Extract to read:
-*-*-

So, I got one level there. I’m going to go ahead and make a folder, and I’m going to call this ‘m weekly,’ that way I know it’s the M contract, we’re on the weekly. And now what I’m going to do is I’m going to duplicate this. I’m going to slide this over because it didn’t take out that low which was done in an overnight session, but that’s okay; we’ll clean that up here in a minute. So I’m just marking all of these. I don’t really need to put that it’s a low; I know that if I’m coming to it, it’s a low. So I’m just holding down the control and duplicating them. The beautiful thing of doing it like that is it keeps them in the folder, which is nice. So we’re going to go to there.

Next thing I’m going to do is I’m going to turn on, oh, there’s my fair value Gap. All right, so what we’re going to do now is I’m just going to turn on this one little fair value Gap indicator, and I want to know where all of my weekly fair value gaps are. So we’re going to turn this to white. I’m going to call this weekly fair value Gap. Let’s make sure that this thing is snapping to where it needs to. Let’s duplicate that. Let’s bring it to here, put these in my weeklies, duplicate it so it keeps the name ‘weekly fair value Gap.’ Why not? Let’s go and mark these other ones. This is simple enough, takes hardly no time. And look at this, look how many weekly fair value gaps we have below us, amazing, amazing what a move. So let’s just mark all those. Let’s bring this in like this.

-*-*-

Problem details:
From the walkthrough on marking weekly levels and fair value gaps, copy word for word the part that opens with the words containing "Next thing I’m" and closes with "in like this.".

Word and element pointing listing:
-*-*-

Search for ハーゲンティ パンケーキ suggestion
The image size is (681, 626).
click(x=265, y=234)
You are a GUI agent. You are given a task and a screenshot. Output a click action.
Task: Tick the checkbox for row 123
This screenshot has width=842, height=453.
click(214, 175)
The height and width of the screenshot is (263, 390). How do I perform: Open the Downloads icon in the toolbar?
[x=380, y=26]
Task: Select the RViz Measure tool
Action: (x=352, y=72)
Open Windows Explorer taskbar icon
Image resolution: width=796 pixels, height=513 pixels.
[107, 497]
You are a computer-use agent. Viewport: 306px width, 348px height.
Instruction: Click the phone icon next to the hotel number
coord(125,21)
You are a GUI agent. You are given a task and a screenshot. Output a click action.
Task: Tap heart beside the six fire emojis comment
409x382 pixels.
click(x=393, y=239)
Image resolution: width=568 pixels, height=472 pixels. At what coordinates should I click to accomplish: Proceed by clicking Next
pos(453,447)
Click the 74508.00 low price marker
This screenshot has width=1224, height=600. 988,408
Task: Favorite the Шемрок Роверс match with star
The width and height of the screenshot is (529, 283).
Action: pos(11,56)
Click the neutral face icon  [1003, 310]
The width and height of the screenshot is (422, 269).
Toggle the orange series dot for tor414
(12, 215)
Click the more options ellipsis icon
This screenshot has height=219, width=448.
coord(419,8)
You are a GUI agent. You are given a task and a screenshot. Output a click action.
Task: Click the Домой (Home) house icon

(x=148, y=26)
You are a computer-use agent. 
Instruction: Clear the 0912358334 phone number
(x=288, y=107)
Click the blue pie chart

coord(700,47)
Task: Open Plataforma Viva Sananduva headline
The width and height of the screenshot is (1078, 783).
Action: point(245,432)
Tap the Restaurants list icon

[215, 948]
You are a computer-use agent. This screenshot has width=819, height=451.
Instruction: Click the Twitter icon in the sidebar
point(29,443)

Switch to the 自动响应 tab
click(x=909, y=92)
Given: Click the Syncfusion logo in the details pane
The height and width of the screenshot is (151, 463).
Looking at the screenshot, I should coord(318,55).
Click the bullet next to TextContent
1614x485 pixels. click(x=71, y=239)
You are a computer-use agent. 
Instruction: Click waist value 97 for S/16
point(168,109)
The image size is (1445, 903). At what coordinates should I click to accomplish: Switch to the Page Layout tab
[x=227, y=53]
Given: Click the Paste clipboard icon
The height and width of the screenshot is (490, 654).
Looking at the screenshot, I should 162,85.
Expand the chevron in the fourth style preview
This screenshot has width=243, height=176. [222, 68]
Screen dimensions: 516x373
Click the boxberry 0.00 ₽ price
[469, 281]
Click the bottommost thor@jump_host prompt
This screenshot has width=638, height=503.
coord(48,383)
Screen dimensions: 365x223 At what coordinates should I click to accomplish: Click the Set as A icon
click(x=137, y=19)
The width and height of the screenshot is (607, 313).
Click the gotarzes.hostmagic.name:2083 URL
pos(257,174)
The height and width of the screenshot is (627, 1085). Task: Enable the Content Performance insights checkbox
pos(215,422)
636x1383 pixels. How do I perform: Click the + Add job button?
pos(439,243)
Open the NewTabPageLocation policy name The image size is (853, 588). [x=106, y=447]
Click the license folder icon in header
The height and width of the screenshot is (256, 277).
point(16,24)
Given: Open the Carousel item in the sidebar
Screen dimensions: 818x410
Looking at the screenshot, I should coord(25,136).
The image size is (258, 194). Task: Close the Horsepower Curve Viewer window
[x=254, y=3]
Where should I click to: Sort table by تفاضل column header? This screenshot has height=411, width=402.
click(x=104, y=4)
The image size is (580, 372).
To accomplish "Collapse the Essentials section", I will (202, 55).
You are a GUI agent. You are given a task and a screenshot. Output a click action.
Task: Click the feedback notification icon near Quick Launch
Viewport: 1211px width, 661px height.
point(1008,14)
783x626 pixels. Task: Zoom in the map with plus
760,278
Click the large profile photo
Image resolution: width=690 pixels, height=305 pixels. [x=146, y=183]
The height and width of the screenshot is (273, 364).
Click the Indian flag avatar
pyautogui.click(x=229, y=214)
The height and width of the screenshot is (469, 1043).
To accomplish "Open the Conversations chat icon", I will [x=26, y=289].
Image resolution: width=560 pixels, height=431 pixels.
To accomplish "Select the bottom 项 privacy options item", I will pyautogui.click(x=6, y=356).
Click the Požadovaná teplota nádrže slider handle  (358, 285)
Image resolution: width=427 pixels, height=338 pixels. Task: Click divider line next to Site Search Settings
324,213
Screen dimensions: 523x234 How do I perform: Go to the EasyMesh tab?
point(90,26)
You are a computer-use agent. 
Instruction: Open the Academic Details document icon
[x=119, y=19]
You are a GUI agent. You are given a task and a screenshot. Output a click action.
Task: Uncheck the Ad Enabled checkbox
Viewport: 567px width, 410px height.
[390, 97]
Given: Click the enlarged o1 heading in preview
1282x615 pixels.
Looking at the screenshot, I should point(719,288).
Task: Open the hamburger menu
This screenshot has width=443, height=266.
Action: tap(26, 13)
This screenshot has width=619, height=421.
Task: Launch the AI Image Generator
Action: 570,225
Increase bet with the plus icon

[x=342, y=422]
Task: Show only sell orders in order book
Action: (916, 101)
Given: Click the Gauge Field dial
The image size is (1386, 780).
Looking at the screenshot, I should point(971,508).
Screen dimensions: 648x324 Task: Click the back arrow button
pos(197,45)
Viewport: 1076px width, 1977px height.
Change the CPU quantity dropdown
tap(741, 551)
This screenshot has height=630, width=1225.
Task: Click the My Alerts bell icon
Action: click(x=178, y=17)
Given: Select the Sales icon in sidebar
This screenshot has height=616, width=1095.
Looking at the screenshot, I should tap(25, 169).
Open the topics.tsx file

-*-*-

Answer below:
Next thing I’m going to do is I’m going to turn on, oh, there’s my fair value Gap. All right, so what we’re going to do now is I’m just going to turn on this one little fair value Gap indicator, and I want to know where all of my weekly fair value gaps are. So we’re going to turn this to white. I’m going to call this weekly fair value Gap. Let’s make sure that this thing is snapping to where it needs to. Let’s duplicate that. Let’s bring it to here, put these in my weeklies, duplicate it so it keeps the name ‘weekly fair value Gap.’ Why not? Let’s go and mark these other ones. This is simple enough, takes hardly no time. And look at this, look how many weekly fair value gaps we have below us, amazing, amazing what a move. So let’s just mark all those. Let’s bring this in like this.